従来のシステムでは、画面や管理項目を変更するたびにIT部門へ改修を依頼しなければならず、時間がかかることがあります。


Mendixでは、画面やデータ構造、処理をモデルとして管理します。

そのため、新しい管理項目の追加や画面構成の変更にも対応しやすくなります。


さらに、共通部品や既存ロジックを再利用することで、同様の管理アプリを別の部署や製品へ展開することも可能です。

管理画面からの変更や、ローコードとAIを活用した継続的な改善によって、業務の変化へ素早く追従できます。


「Excelをなくすこと」だけが目的ではない

この取り組みの目的は、単にExcelをWebアプリへ置き換えることではありません。

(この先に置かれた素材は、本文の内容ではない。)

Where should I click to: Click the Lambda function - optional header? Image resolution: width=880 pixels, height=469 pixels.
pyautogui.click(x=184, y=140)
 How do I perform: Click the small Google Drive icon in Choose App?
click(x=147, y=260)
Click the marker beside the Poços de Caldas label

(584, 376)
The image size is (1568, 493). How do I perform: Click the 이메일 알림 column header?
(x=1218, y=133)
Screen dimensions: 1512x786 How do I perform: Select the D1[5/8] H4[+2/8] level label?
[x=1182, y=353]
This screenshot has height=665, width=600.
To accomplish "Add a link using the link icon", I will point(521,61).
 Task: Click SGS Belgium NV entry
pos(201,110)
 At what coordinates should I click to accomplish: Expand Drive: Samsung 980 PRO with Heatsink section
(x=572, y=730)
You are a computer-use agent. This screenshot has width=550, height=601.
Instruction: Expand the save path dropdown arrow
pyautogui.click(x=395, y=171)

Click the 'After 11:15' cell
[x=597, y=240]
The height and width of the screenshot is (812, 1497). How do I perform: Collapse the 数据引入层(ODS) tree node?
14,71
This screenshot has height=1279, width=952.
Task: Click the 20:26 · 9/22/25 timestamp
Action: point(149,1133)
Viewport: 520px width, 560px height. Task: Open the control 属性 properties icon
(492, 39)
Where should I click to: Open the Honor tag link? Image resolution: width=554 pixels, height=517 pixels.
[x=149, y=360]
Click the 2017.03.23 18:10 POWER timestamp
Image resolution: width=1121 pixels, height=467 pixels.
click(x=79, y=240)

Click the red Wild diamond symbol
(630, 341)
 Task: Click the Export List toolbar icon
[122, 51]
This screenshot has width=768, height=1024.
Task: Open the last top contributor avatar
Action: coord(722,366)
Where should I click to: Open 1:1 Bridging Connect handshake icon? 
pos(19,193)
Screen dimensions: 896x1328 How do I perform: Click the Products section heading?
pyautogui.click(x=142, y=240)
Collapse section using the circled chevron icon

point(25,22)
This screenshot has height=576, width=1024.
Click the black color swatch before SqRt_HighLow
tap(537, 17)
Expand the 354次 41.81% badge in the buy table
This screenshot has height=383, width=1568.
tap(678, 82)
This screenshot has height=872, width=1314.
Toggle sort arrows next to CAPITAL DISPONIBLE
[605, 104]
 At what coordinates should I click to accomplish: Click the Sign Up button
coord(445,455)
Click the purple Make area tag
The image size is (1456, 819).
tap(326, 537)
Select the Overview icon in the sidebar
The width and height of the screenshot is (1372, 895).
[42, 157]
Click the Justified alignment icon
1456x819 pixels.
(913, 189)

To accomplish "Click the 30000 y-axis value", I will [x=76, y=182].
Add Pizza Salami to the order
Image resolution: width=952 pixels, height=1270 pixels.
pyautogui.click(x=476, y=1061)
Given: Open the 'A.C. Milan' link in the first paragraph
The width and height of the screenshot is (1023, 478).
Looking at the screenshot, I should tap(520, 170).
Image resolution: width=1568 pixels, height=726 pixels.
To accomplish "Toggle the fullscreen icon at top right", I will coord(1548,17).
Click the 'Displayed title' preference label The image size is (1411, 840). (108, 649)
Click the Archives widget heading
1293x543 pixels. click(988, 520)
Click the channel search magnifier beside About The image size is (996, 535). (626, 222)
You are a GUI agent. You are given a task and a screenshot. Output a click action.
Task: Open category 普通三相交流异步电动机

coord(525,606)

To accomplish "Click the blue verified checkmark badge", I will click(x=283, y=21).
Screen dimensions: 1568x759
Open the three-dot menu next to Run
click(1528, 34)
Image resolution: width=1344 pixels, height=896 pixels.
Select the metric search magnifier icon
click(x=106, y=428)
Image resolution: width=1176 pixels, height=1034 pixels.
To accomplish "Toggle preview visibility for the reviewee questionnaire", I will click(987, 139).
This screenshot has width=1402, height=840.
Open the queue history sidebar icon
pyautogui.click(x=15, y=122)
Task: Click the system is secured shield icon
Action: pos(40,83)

本当に重要なのは、情報の正しさ、更新状況、承認状態を関係者が共通認識として持てるようにすることです。


WebアプリとPLMを連携することで、

・最新版が分からない

・情報が散在する

・承認状況が見えない

といった課題を解消しやすくなります。


また、業務変更に合わせてアプリを継続的に改善することで、再びExcel運用へ戻ってしまうことも防げます。

PLMの価値は、データが登録されていることだけではなく、その情報が現場の業務で使われ続けることにあります。